▸ Task details: These records need to be repeated exactly, every one of them.

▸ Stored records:
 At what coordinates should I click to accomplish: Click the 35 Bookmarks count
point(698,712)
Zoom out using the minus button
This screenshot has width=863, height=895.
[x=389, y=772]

▸ Solution:
 At what coordinates should I click to accomplish: Click the 35 Bookmarks count
point(698,712)
Zoom out using the minus button
This screenshot has width=863, height=895.
[x=389, y=772]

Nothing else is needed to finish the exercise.